Cameron is not only one of my best friends, but he’s a true genius.  I say this because he not only understands the craft of storytelling (and is a hell of an editor), but he has such a wide breadth of knowledge:  he infuses his films with his interest in philosophy, anthropology, mythology, etc.  This makes his films have layers, and they are all the richer for it.  He also is one of the people I mentioned above…he revels in the energy of filmmaking with your peers and friends…He is a true collaborator, but one that has a very firm and honest vision on every film he is wanting to make, and that vision is the anchor that makes the film later be so memorable.
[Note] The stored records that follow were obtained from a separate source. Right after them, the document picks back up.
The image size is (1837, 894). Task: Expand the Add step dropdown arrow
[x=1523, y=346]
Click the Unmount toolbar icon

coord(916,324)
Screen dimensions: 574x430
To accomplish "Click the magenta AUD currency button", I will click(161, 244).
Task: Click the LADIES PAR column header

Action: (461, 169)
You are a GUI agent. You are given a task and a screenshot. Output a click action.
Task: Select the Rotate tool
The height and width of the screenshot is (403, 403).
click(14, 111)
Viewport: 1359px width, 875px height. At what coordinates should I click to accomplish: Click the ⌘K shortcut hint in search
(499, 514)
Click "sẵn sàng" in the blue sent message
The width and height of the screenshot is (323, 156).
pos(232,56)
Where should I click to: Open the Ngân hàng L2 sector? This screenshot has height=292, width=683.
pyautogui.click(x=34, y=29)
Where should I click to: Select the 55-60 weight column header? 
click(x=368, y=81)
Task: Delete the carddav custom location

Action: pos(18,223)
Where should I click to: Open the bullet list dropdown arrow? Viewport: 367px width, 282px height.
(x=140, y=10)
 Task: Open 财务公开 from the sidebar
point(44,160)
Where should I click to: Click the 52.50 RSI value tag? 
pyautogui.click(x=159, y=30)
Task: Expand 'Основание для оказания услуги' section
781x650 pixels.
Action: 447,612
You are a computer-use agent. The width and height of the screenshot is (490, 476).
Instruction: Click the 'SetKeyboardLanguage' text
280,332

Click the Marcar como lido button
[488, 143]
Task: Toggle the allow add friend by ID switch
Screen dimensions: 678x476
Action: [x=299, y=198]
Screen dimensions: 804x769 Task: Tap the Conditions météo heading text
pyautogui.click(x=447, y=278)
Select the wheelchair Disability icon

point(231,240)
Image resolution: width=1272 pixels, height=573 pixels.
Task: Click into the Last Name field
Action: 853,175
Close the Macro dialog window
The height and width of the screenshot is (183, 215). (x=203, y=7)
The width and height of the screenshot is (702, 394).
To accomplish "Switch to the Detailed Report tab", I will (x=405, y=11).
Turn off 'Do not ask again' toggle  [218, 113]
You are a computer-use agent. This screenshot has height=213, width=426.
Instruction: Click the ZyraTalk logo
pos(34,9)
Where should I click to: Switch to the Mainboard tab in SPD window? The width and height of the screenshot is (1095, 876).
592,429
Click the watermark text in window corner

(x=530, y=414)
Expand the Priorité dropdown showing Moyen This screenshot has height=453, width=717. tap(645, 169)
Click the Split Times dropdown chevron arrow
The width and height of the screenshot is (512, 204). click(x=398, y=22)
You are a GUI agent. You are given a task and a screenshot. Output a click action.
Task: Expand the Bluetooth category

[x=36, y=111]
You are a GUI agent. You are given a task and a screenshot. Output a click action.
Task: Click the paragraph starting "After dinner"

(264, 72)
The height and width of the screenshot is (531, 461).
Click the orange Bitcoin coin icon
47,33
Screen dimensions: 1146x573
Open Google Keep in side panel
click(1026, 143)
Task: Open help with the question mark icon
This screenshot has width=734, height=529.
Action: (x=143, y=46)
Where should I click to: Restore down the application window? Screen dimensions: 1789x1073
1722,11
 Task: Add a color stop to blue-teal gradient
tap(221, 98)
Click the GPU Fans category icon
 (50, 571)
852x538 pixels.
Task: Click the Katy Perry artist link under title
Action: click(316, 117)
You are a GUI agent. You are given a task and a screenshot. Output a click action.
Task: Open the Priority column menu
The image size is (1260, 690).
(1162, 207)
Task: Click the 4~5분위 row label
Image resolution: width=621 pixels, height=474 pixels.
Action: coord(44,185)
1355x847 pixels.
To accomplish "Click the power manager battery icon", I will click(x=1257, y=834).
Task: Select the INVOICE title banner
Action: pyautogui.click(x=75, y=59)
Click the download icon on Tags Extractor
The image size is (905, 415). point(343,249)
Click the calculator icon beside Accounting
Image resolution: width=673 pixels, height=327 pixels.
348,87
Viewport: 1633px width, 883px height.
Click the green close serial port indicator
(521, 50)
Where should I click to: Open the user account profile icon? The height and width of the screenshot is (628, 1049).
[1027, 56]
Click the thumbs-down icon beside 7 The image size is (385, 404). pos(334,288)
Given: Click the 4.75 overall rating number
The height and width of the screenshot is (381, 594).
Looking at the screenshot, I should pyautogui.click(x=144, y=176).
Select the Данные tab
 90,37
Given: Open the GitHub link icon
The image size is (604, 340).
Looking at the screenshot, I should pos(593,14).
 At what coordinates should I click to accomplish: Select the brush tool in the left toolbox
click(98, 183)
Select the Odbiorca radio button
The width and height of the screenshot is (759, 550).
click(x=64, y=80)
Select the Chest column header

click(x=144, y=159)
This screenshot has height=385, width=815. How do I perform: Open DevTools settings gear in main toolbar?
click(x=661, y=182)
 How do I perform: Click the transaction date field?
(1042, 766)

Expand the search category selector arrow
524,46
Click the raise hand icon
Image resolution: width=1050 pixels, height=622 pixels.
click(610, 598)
I think we gel on a lot of interests and have similar tastes.  We’re interested in each other’s work and have each other’s backs when it comes to our art.  It also helps that our personalities (after so many projects of working together both in front or behind the camera) really click.  We have a shorthand.  We can sometimes finish each other’s sentences and often times have the same idea in the same instance.  With SOME BEASTS, he could sometimes just look at me when directing, and I could understand what he was saying.  When he shot my Cuba short film CASA DE MI MADRE for me, he was very intuitive and knows my style so well that he could anticipate in any given scene.  He knows what I want.  He knew to stay on my actress Carmen Rodriguez during her monologue with as minimal movement as possible, and that allowed her to visually control the scene with every nuance of her face.  Basically, I’d work with Cameron on anything anywhere, and he would do the same with me.  That’s a rare thing.

You recently attended a workshop in Cuba led by the late Abbas Kiarostami, what did the workshop mean to you at the time?

The workshop was a jolt of electricity. I lost ten pounds and came back hungrier than ever for creating more work.  I honestly didn’t think I had a shot in hell getting in when I applied.  So it was very surreal not only getting to finally work with one of your heroes, Abbas Kiarostami…but also having the workshop in Cuba of all places!  It also didn’t hurt that one of your best friends had gotten in with you.  I had applied because I wanted to make something raw…to create something in a mere ten days…outside of my comfort zone.  That’s exactly what I got.  I had gotten too comfortable when making some of my previous shorts post-HER WILDERNESS, and I knew this would put a fire under my ass again and loosen me up.  Liliana Diaz, Juliana Revelo, and Estephania Bonnett were incredible at organizing and leading this workshop through their Black Factory Cinema group and our host school, EICTV.  Not any exaggeration, but it was one of the best experiences of my entire life.  Those ten days felt like three months in the best possible way.  Severed from any internet or phone or distractions, you were basically at a commune of like-minded people to collaborate and work on each others’ films.  Paradise.  

What does the workshop mean to you now?

In the wake of Abbas’ death only a few days ago, I’m still at a loss for words.  TASTE OF CHERRY had changed my life when I saw it back in college (as many people say), and I’m happy that I got to tell him that.  Getting to pitch him my film idea was one of the most exhilarating moments in my life.  It was simply an honor to even have met him.  Though he was somewhat ill while there, you would never know it by the way he carried himself there in Cuba.  Such a spryness, humor, and hunger to learn and create.  A gentle spirit and a brilliant poet.  There were 50 of us students there, and the biggest and best takeaway from the experience were the 50 new amazing friendships I made….all brought together to Cuba because of one man.  Such talented, wonderful friends and now we’re forever bonded by our time there together…learning from each other…learning from Abbas.

When will audiences be able to experience the fruits of this workshop?

The filmmakers are all at various stages of their films, and the group that hosted the workshop, Black Factory Cinema, is actually submitting a batch of them out to festivals…. but the filmmakers are submitting them out individually as well.  I’m in the middle of finishing the sound mix for mine, and then I hope to submit it to festivals this fall.